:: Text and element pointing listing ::

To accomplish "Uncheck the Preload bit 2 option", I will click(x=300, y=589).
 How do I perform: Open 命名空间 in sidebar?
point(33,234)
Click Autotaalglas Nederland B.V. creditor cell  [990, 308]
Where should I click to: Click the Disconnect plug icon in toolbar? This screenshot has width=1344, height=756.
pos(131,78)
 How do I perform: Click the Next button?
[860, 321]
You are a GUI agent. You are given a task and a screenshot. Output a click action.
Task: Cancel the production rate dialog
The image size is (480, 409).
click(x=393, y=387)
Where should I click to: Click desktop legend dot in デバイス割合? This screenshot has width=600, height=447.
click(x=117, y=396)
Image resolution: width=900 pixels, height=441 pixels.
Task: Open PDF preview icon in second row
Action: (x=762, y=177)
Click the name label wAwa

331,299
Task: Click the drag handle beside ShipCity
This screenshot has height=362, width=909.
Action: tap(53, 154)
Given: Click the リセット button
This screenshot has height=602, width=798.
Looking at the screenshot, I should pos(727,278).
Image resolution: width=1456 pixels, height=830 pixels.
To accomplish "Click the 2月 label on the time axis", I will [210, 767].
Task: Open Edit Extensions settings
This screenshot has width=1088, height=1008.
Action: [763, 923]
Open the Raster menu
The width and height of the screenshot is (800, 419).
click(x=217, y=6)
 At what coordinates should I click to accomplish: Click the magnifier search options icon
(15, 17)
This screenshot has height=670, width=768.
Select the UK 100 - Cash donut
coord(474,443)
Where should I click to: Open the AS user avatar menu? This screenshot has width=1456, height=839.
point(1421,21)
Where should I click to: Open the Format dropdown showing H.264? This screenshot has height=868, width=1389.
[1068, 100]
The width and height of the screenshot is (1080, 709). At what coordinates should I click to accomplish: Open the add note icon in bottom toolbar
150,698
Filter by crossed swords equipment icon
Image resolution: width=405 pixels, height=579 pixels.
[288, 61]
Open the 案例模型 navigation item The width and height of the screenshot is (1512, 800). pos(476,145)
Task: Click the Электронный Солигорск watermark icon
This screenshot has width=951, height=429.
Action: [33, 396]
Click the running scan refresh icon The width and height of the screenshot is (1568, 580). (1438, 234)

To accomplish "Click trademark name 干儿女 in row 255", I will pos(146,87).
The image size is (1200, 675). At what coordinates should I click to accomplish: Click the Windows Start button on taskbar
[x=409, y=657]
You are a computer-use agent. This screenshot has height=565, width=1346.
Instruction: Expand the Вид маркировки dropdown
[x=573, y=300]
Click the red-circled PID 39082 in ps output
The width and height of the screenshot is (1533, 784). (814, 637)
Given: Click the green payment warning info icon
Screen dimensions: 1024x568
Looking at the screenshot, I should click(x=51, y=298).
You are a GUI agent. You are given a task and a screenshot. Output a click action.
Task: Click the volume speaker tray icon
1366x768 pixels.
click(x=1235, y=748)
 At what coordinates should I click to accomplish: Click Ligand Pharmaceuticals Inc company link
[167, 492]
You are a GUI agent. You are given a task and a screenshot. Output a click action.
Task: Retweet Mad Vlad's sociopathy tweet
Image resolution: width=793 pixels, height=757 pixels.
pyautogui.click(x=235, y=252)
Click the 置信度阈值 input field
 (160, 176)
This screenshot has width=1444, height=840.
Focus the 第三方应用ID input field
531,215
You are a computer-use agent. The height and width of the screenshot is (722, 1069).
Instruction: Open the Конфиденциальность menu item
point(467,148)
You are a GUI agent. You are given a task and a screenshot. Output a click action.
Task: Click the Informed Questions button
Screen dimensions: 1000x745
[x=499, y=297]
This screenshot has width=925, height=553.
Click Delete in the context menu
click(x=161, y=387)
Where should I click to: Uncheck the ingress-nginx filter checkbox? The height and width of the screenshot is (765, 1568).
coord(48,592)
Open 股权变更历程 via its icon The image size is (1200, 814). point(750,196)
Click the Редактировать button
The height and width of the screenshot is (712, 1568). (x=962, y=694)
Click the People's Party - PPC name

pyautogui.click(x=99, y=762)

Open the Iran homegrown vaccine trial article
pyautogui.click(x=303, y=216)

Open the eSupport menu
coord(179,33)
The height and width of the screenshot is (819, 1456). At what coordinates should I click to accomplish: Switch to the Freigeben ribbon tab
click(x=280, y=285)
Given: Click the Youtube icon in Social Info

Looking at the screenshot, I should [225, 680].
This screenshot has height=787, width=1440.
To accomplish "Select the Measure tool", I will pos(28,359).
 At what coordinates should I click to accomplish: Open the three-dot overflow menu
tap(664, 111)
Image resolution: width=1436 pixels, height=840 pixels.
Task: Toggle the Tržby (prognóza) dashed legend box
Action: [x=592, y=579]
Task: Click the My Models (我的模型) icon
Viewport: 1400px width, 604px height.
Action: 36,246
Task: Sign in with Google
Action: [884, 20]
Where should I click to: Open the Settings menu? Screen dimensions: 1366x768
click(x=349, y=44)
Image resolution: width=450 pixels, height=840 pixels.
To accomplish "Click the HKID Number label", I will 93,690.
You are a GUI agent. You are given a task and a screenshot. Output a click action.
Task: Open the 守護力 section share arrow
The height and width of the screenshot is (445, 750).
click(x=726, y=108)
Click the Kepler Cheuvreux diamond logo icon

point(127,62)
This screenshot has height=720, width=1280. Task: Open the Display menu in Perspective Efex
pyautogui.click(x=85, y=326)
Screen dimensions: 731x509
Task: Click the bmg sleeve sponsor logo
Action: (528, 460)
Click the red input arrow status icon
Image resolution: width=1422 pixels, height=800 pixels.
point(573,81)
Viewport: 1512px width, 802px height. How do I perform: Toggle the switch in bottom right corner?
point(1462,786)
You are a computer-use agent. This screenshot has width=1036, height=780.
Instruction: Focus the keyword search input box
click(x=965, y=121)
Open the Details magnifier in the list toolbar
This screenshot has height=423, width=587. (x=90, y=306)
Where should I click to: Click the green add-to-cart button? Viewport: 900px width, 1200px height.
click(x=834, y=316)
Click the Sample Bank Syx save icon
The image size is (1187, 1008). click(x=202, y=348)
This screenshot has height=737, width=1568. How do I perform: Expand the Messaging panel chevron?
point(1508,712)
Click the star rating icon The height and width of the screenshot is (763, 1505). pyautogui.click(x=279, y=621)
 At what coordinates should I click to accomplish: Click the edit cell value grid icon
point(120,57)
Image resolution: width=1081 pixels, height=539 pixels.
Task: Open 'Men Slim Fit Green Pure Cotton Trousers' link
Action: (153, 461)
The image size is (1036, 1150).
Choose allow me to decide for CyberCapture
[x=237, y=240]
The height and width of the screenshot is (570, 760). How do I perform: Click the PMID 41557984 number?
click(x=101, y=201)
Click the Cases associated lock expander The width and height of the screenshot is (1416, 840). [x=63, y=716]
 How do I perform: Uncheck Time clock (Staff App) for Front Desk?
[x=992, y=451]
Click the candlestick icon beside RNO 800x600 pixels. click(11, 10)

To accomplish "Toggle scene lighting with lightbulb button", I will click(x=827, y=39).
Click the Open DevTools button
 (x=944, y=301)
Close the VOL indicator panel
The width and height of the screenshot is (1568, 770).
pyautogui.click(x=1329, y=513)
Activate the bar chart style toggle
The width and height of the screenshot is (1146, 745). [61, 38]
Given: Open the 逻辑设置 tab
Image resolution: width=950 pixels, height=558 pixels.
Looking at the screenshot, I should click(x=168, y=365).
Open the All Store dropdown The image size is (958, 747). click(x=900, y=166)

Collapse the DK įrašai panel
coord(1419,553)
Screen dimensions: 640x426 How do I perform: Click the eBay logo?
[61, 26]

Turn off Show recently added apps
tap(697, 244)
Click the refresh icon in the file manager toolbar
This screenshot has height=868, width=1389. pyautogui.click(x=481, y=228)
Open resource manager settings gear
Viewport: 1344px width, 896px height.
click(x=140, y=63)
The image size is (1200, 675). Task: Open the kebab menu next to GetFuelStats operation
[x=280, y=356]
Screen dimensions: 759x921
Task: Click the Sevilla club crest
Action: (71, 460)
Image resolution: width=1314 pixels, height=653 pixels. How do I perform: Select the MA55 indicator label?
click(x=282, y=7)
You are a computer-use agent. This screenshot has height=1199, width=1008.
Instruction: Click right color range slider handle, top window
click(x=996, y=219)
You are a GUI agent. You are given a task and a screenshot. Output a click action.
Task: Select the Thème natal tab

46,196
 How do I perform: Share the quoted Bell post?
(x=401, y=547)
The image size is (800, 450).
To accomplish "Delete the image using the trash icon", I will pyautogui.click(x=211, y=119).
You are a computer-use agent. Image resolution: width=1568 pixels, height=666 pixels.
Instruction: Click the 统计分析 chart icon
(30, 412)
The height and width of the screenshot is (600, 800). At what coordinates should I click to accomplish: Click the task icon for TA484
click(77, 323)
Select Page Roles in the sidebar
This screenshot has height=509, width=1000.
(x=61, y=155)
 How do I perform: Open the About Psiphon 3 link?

:: Exercise instructions ::
Return, character for character, the part of the listing that opens with the line containing "Viewport: 1512px width, 802px" and closes with the line containing "tap(697, 244)", including both of those lines.

:: Reply to the task ::
Viewport: 1512px width, 802px height. How do I perform: Toggle the switch in bottom right corner?
point(1462,786)
You are a computer-use agent. This screenshot has width=1036, height=780.
Instruction: Focus the keyword search input box
click(x=965, y=121)
Open the Details magnifier in the list toolbar
This screenshot has height=423, width=587. (x=90, y=306)
Where should I click to: Click the green add-to-cart button? Viewport: 900px width, 1200px height.
click(x=834, y=316)
Click the Sample Bank Syx save icon
The image size is (1187, 1008). click(x=202, y=348)
This screenshot has height=737, width=1568. How do I perform: Expand the Messaging panel chevron?
point(1508,712)
Click the star rating icon The height and width of the screenshot is (763, 1505). pyautogui.click(x=279, y=621)
 At what coordinates should I click to accomplish: Click the edit cell value grid icon
point(120,57)
Image resolution: width=1081 pixels, height=539 pixels.
Task: Open 'Men Slim Fit Green Pure Cotton Trousers' link
Action: (153, 461)
The image size is (1036, 1150).
Choose allow me to decide for CyberCapture
[x=237, y=240]
The height and width of the screenshot is (570, 760). How do I perform: Click the PMID 41557984 number?
click(x=101, y=201)
Click the Cases associated lock expander The width and height of the screenshot is (1416, 840). [x=63, y=716]
 How do I perform: Uncheck Time clock (Staff App) for Front Desk?
[x=992, y=451]
Click the candlestick icon beside RNO 800x600 pixels. click(11, 10)

To accomplish "Toggle scene lighting with lightbulb button", I will click(x=827, y=39).
Click the Open DevTools button
 (x=944, y=301)
Close the VOL indicator panel
The width and height of the screenshot is (1568, 770).
pyautogui.click(x=1329, y=513)
Activate the bar chart style toggle
The width and height of the screenshot is (1146, 745). [61, 38]
Given: Open the 逻辑设置 tab
Image resolution: width=950 pixels, height=558 pixels.
Looking at the screenshot, I should click(x=168, y=365).
Open the All Store dropdown The image size is (958, 747). click(x=900, y=166)

Collapse the DK įrašai panel
coord(1419,553)
Screen dimensions: 640x426 How do I perform: Click the eBay logo?
[61, 26]

Turn off Show recently added apps
tap(697, 244)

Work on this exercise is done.